[pault]

> if it interacted with a force and no observation was made, the wave function doesn’t collapse, does it?

Any two systems interacting will cause the collapse. It doesn't matter if the system is attached to a scientist or not.

> Any suggestions?

No, I'm a software developer, not a quantum physicist. :)

[strogonoff]

> Any two systems interacting will cause the collapse.

I suppose that means if a photon, say, is reflected by a mirror, that should collapse its wave function and any measurements after that should not have any effect on it?

Maybe it should be qualified what kind of interaction collapses wave function?

> I'm a software developer, not a quantum physicist.

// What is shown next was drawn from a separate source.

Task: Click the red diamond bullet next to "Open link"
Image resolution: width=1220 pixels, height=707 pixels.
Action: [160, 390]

Great, I’m not a quantum physicist either—yet here we are, talking about quantum physics!

[pault]

> I suppose that means if a photon, say, is reflected by a mirror, that should collapse its waveform and any measurements after that should not have any effect on it?

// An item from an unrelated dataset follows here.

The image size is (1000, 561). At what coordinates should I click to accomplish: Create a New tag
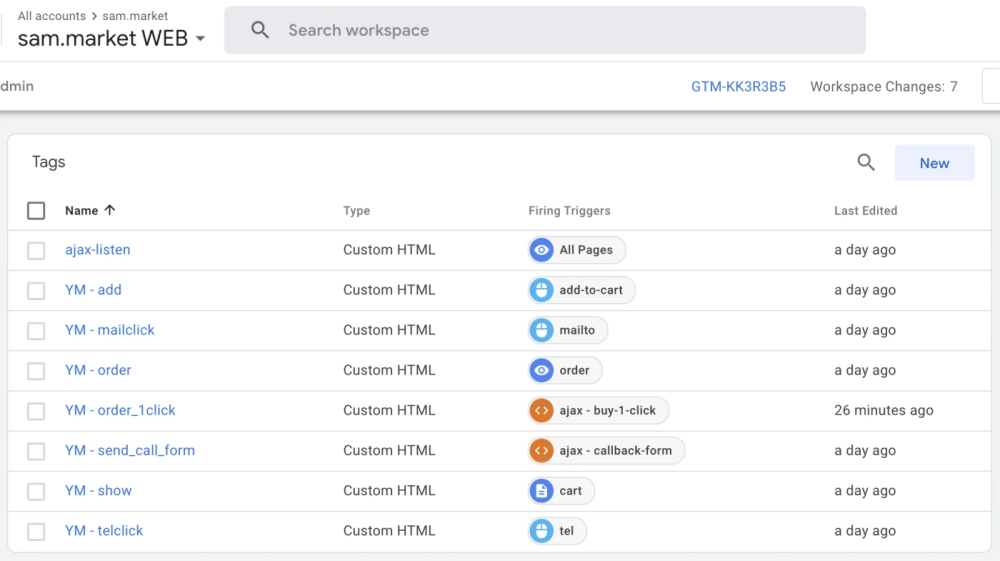[x=934, y=163]
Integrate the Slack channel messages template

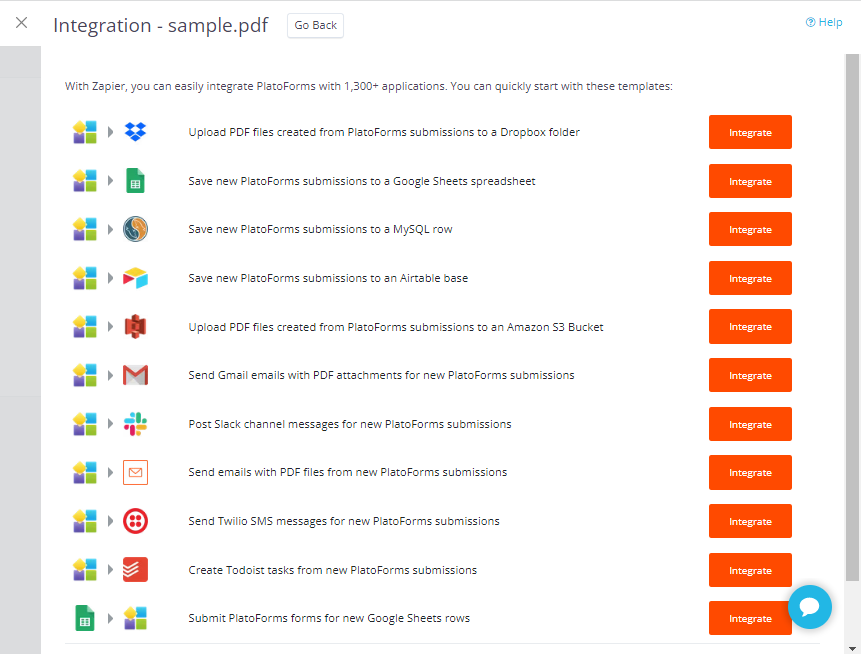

I'm not sure if that example is the right one to use, but yes, that's roughly my understanding.

[strogonoff]

Okay. I actually thought the paradox was that wave collapses only if the photon is influenced by measurement activity but I’s been a while since I was reading up on this topic so I may need a refresher.

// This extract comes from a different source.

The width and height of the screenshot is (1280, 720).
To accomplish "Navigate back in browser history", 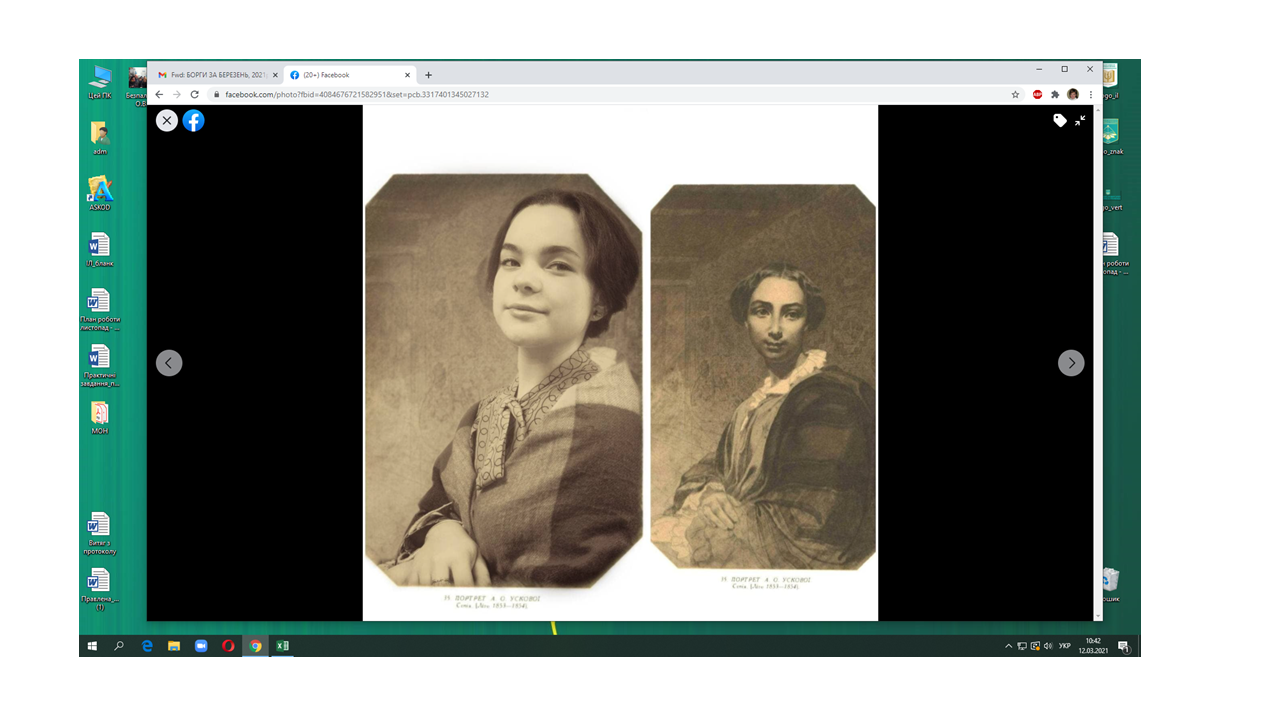I will pyautogui.click(x=159, y=94).
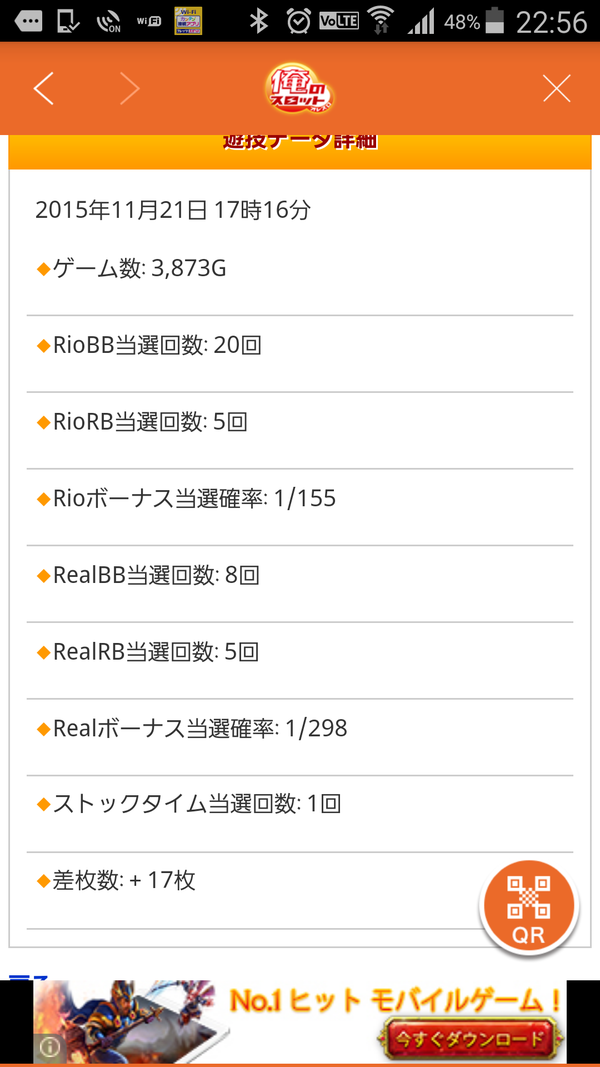The image size is (600, 1067).
Task: Open the No.1 ヒット モバイルゲーム banner
Action: pos(299,1021)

I suppose if we can calculate exactly how a given force would influence a photon, that would be essentially the same as “measuring” it.

[sdenton4]

Turns out you need to run your quantum computer in near-zero-kelvin conditions to avoid accidental 'observations' from collapsing the precious waves you're using to factorize the number 6.

[simonh]

That’s not what Schroedinger’s equation says though, it can combine the wave functions of two quantum systems, say a particle and a force, and show how they evolve with no problem, in fact that literally what it does. Quantum mechanics simply doesn’t have a complete account of collapse to a specific state.